This week’s selected media: March 3, 2024: The Road to Serfdom, Uncomfortable Conversations With a Black Man, the Social Dilemma

March 3, 2024 by Joshua
in Addiction, Tips

This week I finished:

The Road to Serfdom, by Friedrich Hayek: I quote Milton Friedman in my book a lot and kept coming across Hayek’s name while reading him and about him so I finally read Road to Serfdom. I wish I had earlier.

Hayek wrote this book in the early 1940s, watching Hitler, Stalin, and Mussolini rampaging across Europe, destroying freedom. He promoted freedom.

If he were alive today and saw pollution and depletion as destroying life, liberty, property, and therefore freedom, I believe he would analyze our polluting, depleting, addictive culture how he did central planning. He would find similar patterns, like that these coercive, deadly outcomes arise from the intent to help from the most well-meaning people, but end up achieving the opposite. Also that each step leads to make the next step easier, as we acculturate to each new normal, even in states that would have been unthinkable before. We can learn from our mistakes and missteps, even unforeseen, accidental ones.

Mark my words: conservative and libertarian views are perfect for sustainability, only they’ve been reacting to liberals’ proposals for solutions they don’t like. When they stop reacting and start looking at how polluting and depleting have made our markets coercive, not free, and that government’s role of protecting life, liberty, and property is exactly what’s missing, they will pass liberals like they’re standing still. I will help lead them there. They won’t believe how they missed what was staring them in the face: that their values are perfect to help solve our environmental problems and that stopping polluting and depleting will help restore their most treasured values, starting with freedom and liberty.

Like Friedman, Hayek specifies a specific, necessary role for government to protect freedom through the main solution I propose in my book (read it when it comes out). For example:

To prohibit the use of certain poisonous substances, or to require special precautions in their use, to limit working hours or to require certain sanitary arrangements, is fully compatible with the preservation of competition.
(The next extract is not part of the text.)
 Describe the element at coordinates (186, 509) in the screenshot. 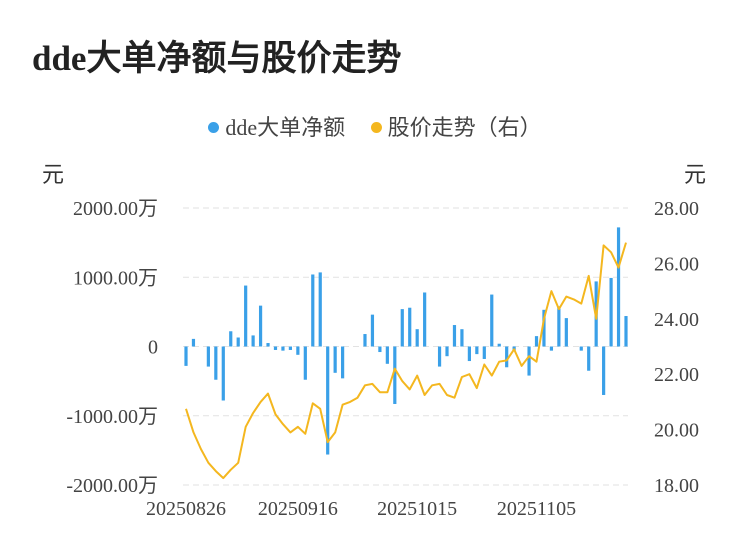

I see `x-tick-label: 20250826` at that location.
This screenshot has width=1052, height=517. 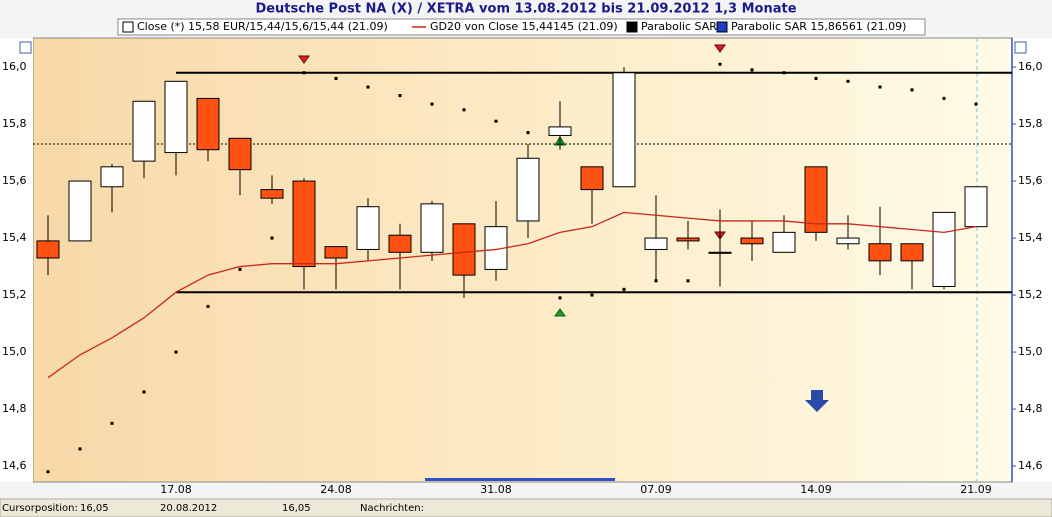 I want to click on x-tick-label: 07.09, so click(x=656, y=490).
The only question here is whether in the particular instance, the advantages gained are greater than the social costs they impose.


Nor can certain harmful effects of deforestation, of some methods of farming, or of the smoke and noise of factories, be confined to the owner of the property in question, or to those willing to submit to the damage for an agreed compensation.
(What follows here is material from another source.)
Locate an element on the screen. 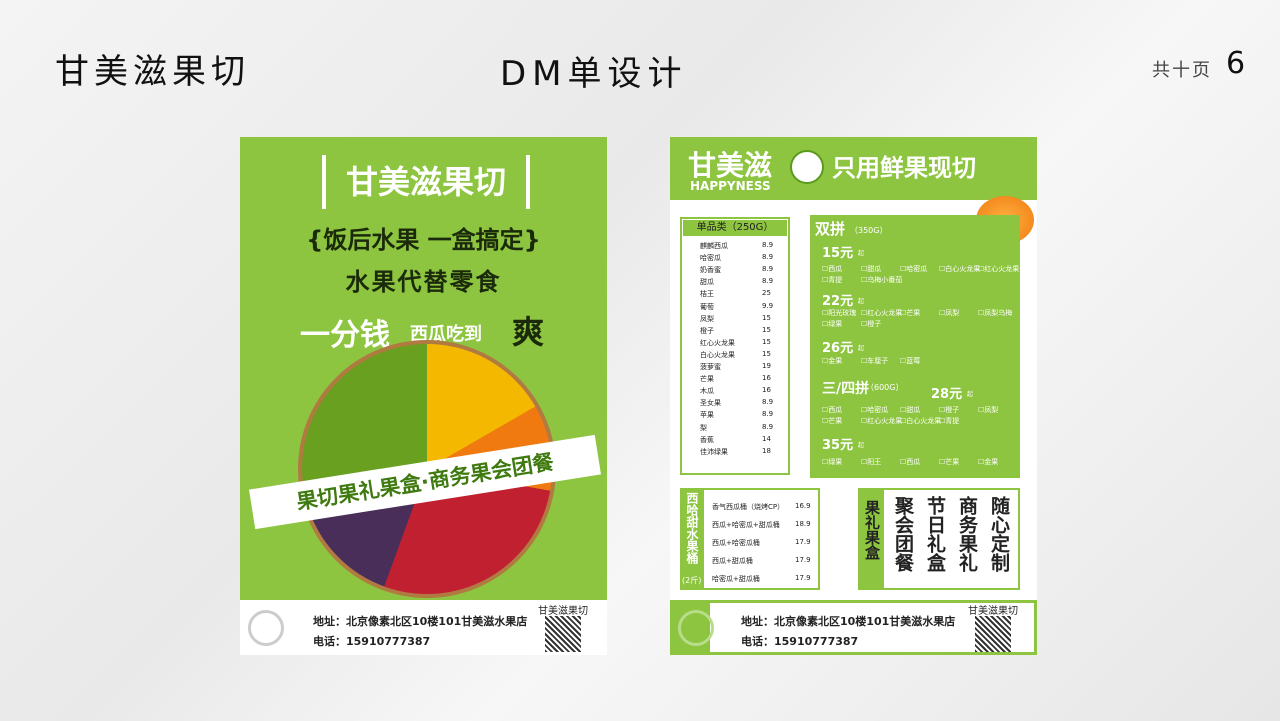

and, if you consider breathing polluted air as one of our now “common hazards of life against which few can make adequate provision”:

There is no reason why, in a society which has reached the general level of wealth ours has, the first kind of security should not be guaranteed to all without endangering general freedom; that is: some minimum of food, shelter, and clothing, sufficient to preserve health. Nor is there any reason why the state should not help to organize a comprehensive system of social insurance in providing for those common hazards of life against which few can make adequate provision.

But even those quotes don’t capture his spirit of protecting, restoring, and building freedom. Polluting and depleting destroy life, liberty, property, and therefore freedom. My whole mission is protecting, restoring, and building freedom.
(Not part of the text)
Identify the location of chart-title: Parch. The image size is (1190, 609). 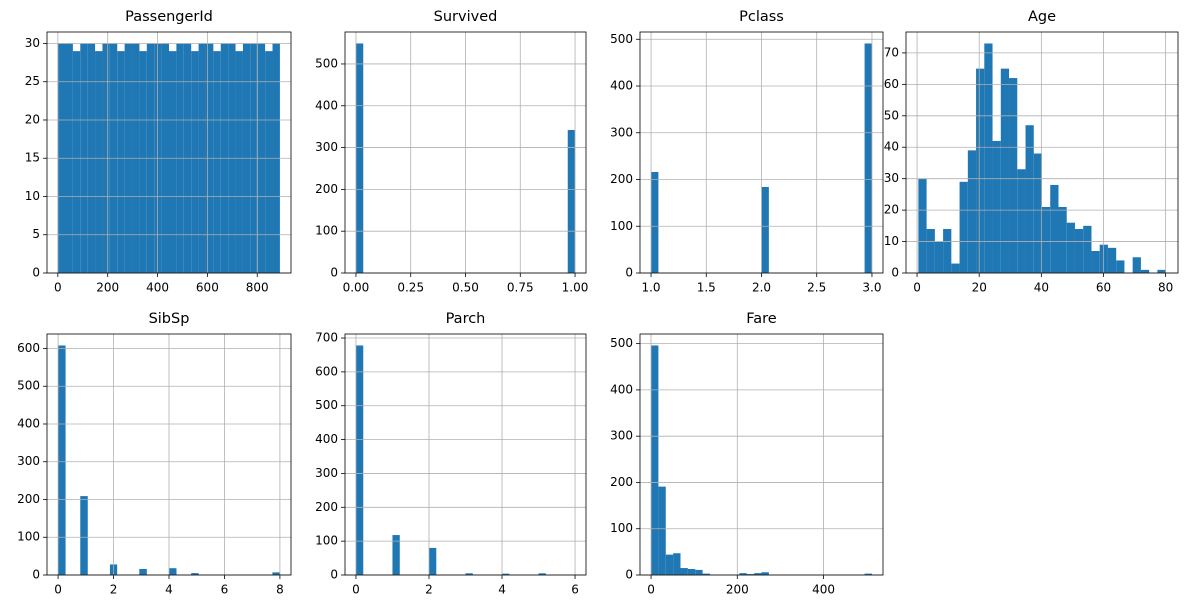
(466, 319).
Uncomfortable Conversations With a Black Man, by Emmanuel Acho: I’m glad I watch podcast guest Daniel‘s What Is Politics? videocast to learn what causes dominance hierarchies so I know that skin color may correlate with it, it doesn’t cause it. Racism exists, but Acho’s attributing to white people what results not from their skin color perpetuates the problem he wants to solve.

I’m also glad to have experienced growing up as a minority and even being mugged so I could learn that skin color didn’t cause black people to act like my experience of black people. Their skin color doesn’t make them muggers and whites’ doesn’t make them colonists.

If we want to solve the problem, it helps to understand the problem, not misidentify it. Read my book when it comes out for that understanding. It’s for people who want to understand our environmental problems so we can solve them, but it covers race too since they overlap. They overlap as problems as much as they overlap in nearly everyone misunderstanding them.

The Social Dilemma: Normally I wouldn’t put a Netflix special here, but I happened to watch this show on how corporations in social media and beyond addict us and devote resources to refine and improve their addicting techniques a couple hours after posting I’ve learned to enjoy just thinking. My post described the opposite of becoming addicted.

I see social media as a type of doof. I can’t believe how long it took me to figure it out and cut it out of my life.